Primo Piano
Monti, l'ottimismo e gli applausi
Il premier "vede" l'uscita dalla crisi. Ma i dati macroeconomici dicono di no
«Per molti aspetti vedo avvicinarsi l’uscita dalla crisi». Così il presidentedel Consiglio Mario Monti ha aperto il Meeting di Comunione e liberazione a Rimini. Un discorso carico di speranza, ricco di citazioni: da De Gasperi a Schuman. Le parole di Monti sono servite a dar fiducia a un Paese con il freno a mano tirato. Anche se il cammino di risanamento è lungo. Un discorso di speranza, con forti contrasti con la realtà. Il premier, sulla scia di De Gasperi («il politico guarda alle prossime elezioni, lo statista alle prossime generazioni»), ha sostenuto che il Governo «sta cercando di orientare le politiche nell’interesse dei giovani».
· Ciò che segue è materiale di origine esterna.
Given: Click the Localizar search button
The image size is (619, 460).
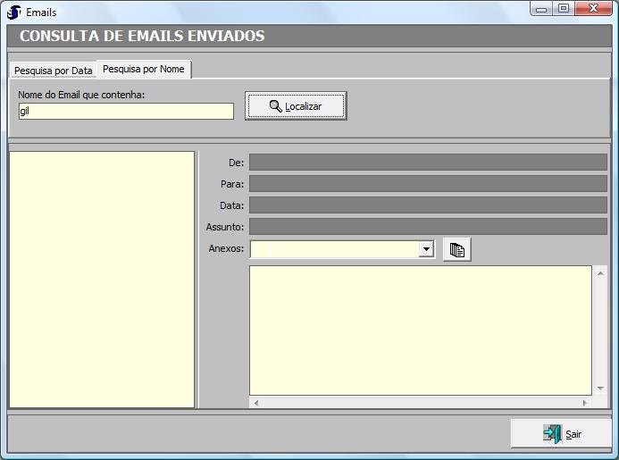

Ma quali provvedimenti stanno creando lavoro e contrastando la disoccupazione giovanile? In fondo, ammette lo stesso presidente: «Mai abbiamo pensato che le riforme fatte con intensità in questi mesi, lavoro, pensioni, spending review, liberalizzazioni, facessero partire immediatamente la crescita». «Quello che, invece, speravamo», ha aggiunto, «è che l’insieme di queste riforme desse luogo a una riduzione dei tassi di interesse più rapidamente di come sta avvenendo. Non abbiamo mai pensato che, nel giro di qualche mese, le riforme potessero far salire crescita e occupazione. Ci vuole più tempo». Ma quanto tempo?
Il Paese è stremato. Dieci milioni di famiglie tirano la cinghia. La disoccupazione è al 10,8 per cento. Solo un italiano su tre ha un posto regolare a tempo indeterminato (meno che in tutti i Paesi europei). Secondo Eurostat, gli occupati in Italia sono 450 mila in meno che nel 2007. Aumentano i cassaintegrati. Su una popolazione di 60,8 milioni di residenti, solo il 36,8 per cento (22,3 milioni di persone) lavora. «L’economia italiana», ha scritto Federico Fubini sul Corriere della Sera, «somiglia a una piramide rovesciata, la cui base formata da chi produce si restringe sempre di più. Se si eliminasse l’apporto degli stranieri, emergerebbe che i cittadini italiani effettivamente al lavoro sono poco più di uno su tre».
Un’ultima considerazione. Un lungo applauso del popolo dei ciellini ha accolto il premier. Tutti gli ospiti del Meeting, a ogni edizione, sono stati sempre accolti così: da Cossiga a Formigoni, da Andreotti a Craxi, da Forlani a Berlusconi. Qualunque cosa dicessero. Poco importava se il Paese, intanto, si avviava sull’orlo del baratro. Su cui ancora continuiamo a danzare. C’è il sospetto che a Rimini si applauda non per ciò che viene detto. Ma solo perché chi rappresenta il potere è lì, a rendere omaggio al popolo di Comunione e liberazione. Non ci sembra garanzia di senso critico, ma di omologazione. Quell’omologazione da cui dovrebbe rifuggere ogni giovane. E che rischia di trasformare il Meeting di Rimini in una vetrina: attraente, ma pur sempre autoreferenziale.